Exercise objective –
Your answer should be the lines below from the one with "Task: Collapse the 图层 panel section" to the one with "Pick the highlighter pen tool", both included, given again exactly and with nothing added.

The input –
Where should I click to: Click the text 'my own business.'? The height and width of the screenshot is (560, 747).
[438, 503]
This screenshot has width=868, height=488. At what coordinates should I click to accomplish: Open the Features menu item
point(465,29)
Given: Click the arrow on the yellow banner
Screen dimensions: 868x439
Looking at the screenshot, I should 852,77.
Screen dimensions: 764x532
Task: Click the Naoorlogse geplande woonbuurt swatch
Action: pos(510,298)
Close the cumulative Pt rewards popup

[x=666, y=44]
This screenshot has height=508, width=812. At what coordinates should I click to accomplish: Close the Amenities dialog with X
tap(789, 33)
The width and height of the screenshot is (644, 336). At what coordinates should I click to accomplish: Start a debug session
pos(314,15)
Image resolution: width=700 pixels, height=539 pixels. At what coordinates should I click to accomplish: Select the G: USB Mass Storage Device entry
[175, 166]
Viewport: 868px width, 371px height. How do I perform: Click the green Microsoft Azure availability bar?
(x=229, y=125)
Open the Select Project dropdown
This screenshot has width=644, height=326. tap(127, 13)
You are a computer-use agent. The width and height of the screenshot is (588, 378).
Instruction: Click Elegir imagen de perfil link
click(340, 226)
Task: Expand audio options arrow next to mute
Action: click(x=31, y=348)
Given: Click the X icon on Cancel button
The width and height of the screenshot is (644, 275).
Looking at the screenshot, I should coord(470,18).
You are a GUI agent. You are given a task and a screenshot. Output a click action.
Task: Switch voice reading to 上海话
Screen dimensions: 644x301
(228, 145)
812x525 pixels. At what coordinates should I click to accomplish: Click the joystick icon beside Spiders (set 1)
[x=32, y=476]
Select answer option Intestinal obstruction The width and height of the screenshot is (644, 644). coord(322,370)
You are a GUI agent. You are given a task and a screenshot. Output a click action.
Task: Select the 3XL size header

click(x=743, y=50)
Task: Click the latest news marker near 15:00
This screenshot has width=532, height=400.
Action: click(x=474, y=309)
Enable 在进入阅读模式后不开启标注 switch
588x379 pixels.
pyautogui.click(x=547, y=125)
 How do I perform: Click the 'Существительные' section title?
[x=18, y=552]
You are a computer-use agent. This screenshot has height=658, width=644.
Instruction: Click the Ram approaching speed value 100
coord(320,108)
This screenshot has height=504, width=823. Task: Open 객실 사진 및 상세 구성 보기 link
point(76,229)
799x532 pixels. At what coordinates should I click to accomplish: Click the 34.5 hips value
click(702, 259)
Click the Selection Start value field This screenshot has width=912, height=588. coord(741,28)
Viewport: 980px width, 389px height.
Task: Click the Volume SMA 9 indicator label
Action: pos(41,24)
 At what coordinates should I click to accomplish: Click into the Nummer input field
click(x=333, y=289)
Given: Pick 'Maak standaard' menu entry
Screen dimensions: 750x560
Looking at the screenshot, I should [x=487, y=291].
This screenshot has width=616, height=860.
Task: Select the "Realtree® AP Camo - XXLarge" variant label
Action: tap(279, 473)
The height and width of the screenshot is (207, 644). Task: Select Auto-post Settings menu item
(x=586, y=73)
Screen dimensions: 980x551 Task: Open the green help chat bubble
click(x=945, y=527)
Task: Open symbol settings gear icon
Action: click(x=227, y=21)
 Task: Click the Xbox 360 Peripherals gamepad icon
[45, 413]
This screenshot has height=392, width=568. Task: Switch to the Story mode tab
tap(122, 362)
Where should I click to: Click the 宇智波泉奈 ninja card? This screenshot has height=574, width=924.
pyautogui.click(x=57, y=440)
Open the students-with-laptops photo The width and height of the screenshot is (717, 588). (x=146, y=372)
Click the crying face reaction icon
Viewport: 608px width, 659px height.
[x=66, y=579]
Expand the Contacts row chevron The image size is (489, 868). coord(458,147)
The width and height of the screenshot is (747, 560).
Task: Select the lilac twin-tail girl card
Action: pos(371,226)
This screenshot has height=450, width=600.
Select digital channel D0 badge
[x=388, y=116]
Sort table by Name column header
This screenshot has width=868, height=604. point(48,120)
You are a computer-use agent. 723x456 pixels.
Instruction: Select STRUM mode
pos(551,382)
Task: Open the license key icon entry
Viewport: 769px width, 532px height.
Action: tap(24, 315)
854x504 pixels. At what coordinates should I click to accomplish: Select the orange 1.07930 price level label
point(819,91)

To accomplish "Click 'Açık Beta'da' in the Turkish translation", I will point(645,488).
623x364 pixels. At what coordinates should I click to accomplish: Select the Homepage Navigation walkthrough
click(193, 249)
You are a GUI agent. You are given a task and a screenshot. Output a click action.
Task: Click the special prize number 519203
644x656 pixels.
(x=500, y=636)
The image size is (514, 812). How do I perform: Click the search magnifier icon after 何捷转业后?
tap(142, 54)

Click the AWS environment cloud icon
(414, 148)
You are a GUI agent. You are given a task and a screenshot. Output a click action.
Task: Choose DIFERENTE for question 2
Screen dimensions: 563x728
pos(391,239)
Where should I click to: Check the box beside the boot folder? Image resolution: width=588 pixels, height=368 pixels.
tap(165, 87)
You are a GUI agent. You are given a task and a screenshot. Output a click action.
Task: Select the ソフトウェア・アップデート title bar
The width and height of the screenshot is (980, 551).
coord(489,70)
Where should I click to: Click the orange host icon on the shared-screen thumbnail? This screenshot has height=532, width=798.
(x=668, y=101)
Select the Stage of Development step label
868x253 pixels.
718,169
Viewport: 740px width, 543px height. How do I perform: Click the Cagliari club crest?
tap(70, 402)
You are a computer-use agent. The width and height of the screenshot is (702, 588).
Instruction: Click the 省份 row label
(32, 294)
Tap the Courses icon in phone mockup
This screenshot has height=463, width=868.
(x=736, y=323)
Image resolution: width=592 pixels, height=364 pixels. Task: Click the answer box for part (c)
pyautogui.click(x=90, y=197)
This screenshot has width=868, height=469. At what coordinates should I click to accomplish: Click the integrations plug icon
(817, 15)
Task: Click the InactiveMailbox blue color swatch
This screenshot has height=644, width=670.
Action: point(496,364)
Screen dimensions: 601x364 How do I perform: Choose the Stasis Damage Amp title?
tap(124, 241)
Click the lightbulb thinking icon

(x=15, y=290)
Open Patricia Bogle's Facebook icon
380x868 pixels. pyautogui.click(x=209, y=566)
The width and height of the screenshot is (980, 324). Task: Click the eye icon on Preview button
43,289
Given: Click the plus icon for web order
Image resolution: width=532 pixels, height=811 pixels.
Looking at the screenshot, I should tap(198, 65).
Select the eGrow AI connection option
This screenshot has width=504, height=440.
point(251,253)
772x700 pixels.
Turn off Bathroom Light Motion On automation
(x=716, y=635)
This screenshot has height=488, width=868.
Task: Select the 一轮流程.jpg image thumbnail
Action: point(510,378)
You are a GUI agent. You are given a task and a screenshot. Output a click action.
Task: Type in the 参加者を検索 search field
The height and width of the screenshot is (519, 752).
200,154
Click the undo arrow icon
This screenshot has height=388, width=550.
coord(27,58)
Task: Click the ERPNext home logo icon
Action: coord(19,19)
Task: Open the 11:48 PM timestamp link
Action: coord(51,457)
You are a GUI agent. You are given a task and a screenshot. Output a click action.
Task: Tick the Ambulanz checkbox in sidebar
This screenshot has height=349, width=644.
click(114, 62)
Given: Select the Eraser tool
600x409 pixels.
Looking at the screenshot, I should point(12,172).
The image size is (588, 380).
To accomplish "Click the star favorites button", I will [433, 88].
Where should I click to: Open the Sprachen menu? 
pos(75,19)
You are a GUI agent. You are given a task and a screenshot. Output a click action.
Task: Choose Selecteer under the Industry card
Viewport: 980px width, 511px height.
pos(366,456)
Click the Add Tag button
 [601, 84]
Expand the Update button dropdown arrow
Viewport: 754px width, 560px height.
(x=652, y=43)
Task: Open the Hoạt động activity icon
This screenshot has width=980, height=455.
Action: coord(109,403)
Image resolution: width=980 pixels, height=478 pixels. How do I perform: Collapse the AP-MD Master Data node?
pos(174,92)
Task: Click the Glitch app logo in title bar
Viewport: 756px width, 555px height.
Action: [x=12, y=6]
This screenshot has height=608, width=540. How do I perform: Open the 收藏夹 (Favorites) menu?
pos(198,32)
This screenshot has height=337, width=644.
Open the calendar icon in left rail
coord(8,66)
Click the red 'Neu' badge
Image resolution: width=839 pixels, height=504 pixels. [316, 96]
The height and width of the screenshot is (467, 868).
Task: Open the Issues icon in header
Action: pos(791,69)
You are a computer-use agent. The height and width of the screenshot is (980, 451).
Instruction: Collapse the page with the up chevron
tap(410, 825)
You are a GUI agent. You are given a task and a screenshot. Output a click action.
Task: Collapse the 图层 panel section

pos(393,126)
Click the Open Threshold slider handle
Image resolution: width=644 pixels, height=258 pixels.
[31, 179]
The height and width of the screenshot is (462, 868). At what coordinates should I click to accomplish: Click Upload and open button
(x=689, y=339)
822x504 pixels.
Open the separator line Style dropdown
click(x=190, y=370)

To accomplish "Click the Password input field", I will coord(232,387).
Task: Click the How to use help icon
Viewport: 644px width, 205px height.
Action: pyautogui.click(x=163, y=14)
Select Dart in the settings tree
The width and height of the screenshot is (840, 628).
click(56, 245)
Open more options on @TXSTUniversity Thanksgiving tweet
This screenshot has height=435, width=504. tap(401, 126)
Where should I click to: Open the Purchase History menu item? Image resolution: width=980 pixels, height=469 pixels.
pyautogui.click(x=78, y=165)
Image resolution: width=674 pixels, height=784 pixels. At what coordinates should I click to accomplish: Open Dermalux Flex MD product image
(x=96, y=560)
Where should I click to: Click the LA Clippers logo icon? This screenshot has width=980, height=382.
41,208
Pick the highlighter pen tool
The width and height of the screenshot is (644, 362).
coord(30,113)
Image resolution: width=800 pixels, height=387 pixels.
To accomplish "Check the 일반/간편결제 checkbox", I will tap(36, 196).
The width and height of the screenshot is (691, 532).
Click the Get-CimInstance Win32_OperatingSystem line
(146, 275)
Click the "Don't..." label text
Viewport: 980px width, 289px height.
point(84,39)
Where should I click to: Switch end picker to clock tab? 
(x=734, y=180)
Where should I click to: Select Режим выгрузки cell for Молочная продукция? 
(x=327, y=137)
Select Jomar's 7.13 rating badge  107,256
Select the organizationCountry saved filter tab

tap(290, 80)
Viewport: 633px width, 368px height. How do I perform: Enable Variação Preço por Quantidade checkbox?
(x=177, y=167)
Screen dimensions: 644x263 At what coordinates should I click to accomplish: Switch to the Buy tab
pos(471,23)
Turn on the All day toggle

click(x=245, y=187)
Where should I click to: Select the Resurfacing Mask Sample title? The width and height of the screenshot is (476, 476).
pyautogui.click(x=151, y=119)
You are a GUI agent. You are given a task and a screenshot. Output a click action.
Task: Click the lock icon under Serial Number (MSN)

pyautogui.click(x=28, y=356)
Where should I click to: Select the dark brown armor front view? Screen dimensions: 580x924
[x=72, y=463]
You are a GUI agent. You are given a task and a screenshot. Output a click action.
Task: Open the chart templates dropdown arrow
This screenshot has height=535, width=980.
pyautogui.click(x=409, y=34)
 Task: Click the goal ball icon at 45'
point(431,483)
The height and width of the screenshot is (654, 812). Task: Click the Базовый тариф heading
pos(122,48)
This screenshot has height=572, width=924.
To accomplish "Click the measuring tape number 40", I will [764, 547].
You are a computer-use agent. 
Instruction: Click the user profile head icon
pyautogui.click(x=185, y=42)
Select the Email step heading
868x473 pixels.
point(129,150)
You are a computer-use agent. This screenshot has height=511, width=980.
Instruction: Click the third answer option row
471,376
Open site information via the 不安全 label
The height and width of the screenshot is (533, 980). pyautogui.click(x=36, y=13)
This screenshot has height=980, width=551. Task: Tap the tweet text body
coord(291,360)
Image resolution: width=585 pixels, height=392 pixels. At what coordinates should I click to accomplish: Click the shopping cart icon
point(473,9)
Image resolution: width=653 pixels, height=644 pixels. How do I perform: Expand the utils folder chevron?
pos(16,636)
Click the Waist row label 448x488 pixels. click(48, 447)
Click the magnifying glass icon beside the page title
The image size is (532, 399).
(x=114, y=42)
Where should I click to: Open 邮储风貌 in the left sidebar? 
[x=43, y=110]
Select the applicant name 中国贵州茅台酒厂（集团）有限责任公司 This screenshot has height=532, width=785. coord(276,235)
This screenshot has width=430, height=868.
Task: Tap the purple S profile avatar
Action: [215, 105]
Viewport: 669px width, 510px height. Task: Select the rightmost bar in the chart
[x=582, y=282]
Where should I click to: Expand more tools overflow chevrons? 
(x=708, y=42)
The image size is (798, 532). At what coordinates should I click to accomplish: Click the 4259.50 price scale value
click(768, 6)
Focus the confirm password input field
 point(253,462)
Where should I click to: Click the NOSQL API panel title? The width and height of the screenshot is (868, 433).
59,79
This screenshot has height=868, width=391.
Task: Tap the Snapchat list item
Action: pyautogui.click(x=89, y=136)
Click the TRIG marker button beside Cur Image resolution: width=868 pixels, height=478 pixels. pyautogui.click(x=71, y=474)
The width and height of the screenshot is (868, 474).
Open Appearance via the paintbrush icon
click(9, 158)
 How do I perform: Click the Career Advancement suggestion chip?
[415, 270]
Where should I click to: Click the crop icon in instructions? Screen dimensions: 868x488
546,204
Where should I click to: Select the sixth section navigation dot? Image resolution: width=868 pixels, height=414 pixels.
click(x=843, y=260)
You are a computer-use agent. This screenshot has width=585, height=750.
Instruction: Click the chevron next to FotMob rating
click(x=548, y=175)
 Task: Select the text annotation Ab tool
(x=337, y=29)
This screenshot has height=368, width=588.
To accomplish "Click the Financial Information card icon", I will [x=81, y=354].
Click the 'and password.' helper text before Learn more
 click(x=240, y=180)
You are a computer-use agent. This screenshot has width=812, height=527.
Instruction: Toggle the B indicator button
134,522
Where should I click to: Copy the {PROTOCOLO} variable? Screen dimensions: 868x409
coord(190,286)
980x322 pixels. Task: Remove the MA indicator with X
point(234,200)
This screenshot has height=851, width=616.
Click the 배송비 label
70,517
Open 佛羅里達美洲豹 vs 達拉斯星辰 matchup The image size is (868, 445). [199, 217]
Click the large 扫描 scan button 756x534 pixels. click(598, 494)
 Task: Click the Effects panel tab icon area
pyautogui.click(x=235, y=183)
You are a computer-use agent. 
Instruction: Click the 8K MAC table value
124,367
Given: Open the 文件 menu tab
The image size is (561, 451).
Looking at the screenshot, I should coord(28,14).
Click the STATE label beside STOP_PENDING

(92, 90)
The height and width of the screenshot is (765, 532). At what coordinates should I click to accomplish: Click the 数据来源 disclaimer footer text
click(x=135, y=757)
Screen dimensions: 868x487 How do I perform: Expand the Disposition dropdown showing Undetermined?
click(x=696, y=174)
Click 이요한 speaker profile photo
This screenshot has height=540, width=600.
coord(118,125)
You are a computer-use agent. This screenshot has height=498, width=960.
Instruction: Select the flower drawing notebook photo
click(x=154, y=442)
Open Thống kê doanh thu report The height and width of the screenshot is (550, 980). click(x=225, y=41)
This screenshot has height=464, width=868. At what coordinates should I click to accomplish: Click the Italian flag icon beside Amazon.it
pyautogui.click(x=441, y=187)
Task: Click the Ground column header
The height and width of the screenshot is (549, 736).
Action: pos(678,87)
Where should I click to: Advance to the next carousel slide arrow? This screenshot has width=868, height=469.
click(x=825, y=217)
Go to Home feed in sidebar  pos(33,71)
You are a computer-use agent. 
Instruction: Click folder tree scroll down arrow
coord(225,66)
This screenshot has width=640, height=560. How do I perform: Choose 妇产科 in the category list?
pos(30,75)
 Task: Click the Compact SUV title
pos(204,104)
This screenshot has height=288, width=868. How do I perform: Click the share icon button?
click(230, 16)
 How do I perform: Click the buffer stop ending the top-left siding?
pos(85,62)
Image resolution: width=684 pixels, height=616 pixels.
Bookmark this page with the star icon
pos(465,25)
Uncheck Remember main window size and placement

Solution to the exercise –
Task: Collapse the 图层 panel section

pos(393,126)
Click the Open Threshold slider handle
Image resolution: width=644 pixels, height=258 pixels.
[31, 179]
The height and width of the screenshot is (462, 868). At what coordinates should I click to accomplish: Click Upload and open button
(x=689, y=339)
822x504 pixels.
Open the separator line Style dropdown
click(x=190, y=370)

To accomplish "Click the Password input field", I will coord(232,387).
Task: Click the How to use help icon
Viewport: 644px width, 205px height.
Action: pyautogui.click(x=163, y=14)
Select Dart in the settings tree
The width and height of the screenshot is (840, 628).
click(56, 245)
Open more options on @TXSTUniversity Thanksgiving tweet
This screenshot has height=435, width=504. tap(401, 126)
Where should I click to: Open the Purchase History menu item? Image resolution: width=980 pixels, height=469 pixels.
pyautogui.click(x=78, y=165)
Image resolution: width=674 pixels, height=784 pixels. At what coordinates should I click to accomplish: Open Dermalux Flex MD product image
(x=96, y=560)
Where should I click to: Click the LA Clippers logo icon? This screenshot has width=980, height=382.
41,208
Pick the highlighter pen tool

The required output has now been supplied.